Provider and Beneficiary Challenges to Medicaid Payment Reductions Still in Question

February 23, 2012

On January 22, 2012, the United States Supreme Court released its opinion in Douglas v. Independent Living Center of Southern California, et al. and two other consolidated cases (the "Douglas cases") all involving lawsuits by Medicaid providers and beneficiaries seeking to stop Medicaid payment reductions that originally passed the California legislature in 2008. The question before the Court was whether Medicaid providers and recipients could bring an action under the Supremacy Clause of the US Constitution. In the end, the 5-4 majority of the Court did not decide this question, noting that the relevant circumstances had changed. Thus, the Court vacated the Ninth Circuit Court of Appeals' decision and sent the case back to the lower courts for further consideration.

Following Supreme Court precedent regarding 42 U.S.C. § 1983 ("Section 1983"), the federal courts increasingly have declined to find that the Medicaid statute includes a right of action that would allow providers or beneficiaries to claim, under Section 1983, that state actions or laws violate the federal Medicaid requirement that payment rates must be "consistent with economy, efficiency and quality of care and ... sufficient to enlist enough providers ..." as set forth in 42 U.S.C. § 1396a(a)(30)(A). In order to avoid dismissal based on Section 1983 precedent, the plaintiffs in the Douglas cases had successfully brought their cases instead directly under the Supremacy Clause. California appealed, stating that a plaintiff could not bring a Supremacy Clause action when no right of action was present.

The Supreme Court granted review in January 2011 and the case was the first heard in the 2011-12 Term. A number of national organizations submitted amicus briefs supporting the California providers and beneficiaries. The Solicitor General submitted a brief supporting California. If the Court had found in favor of the providers and beneficiaries, it would be clear that providers and beneficiaries could bring challenges to state payment rate decisions using the Supremacy Clause. If the Court had found in favor of California, this route would have been foreclosed.
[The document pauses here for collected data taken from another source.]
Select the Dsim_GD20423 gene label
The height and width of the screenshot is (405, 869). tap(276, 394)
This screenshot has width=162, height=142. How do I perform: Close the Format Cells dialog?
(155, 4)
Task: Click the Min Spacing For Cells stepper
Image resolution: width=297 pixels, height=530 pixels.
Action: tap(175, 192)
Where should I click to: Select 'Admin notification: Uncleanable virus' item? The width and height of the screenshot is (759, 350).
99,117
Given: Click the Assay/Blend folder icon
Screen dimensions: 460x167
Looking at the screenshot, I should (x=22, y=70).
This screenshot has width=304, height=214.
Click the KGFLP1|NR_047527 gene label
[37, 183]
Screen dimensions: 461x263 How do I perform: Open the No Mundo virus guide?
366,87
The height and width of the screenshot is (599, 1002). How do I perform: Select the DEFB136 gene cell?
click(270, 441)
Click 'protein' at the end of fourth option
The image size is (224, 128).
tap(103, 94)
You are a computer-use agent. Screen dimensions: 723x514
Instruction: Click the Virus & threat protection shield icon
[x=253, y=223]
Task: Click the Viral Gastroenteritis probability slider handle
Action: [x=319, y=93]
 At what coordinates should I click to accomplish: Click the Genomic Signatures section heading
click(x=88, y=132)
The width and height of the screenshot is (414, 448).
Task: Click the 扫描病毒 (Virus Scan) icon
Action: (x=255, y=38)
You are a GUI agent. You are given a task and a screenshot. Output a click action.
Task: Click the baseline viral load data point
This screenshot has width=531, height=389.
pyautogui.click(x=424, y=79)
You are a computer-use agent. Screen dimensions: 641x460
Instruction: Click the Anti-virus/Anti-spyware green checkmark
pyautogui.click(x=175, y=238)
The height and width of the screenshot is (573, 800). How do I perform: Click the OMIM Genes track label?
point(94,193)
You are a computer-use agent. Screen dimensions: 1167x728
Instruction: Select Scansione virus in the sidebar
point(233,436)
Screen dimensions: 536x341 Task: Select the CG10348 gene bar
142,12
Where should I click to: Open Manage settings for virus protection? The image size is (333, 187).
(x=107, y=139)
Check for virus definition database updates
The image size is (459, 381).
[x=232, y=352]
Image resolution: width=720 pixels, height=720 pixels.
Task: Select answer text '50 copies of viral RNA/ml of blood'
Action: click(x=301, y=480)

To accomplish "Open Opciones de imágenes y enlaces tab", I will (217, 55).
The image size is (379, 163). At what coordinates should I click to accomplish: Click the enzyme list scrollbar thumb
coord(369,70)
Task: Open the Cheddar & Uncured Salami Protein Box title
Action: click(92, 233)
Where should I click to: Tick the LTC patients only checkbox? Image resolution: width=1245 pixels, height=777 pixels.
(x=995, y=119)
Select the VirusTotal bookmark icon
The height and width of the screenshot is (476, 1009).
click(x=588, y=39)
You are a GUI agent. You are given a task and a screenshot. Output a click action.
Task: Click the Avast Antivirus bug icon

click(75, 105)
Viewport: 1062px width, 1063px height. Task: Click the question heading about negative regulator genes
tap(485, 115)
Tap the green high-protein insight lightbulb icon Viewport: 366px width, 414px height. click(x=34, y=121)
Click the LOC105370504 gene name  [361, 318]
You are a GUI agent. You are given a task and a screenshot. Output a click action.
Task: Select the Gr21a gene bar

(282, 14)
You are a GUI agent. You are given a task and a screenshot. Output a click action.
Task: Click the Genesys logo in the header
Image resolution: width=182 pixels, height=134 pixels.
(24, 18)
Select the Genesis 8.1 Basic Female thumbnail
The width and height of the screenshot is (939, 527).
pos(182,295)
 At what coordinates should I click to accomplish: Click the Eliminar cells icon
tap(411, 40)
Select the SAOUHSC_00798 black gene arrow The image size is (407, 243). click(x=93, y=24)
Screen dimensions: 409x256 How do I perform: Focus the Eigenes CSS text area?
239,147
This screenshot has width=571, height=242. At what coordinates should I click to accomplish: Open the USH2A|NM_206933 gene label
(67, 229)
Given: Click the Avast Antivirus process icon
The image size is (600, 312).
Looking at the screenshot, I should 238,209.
Because of further actions by the Centers for Medicare & Medicaid Services ("CMS") during the pendency of the case before the Court, the Supreme Court did not decide either way. During the time that the case was before the Court, CMS approved state plan amendments that, in effect, indicated CMS' belief that the California rate reductions complied with federal law. Because of this CMS approval, the Court majority determined that further consideration by the appeals court was appropriate. In addition, the majority noted that an appropriate avenue for judicial review might be review of CMS' decision under the Administrative Procedure Act. The four justice minority would have found that no Supremacy Clause action was available.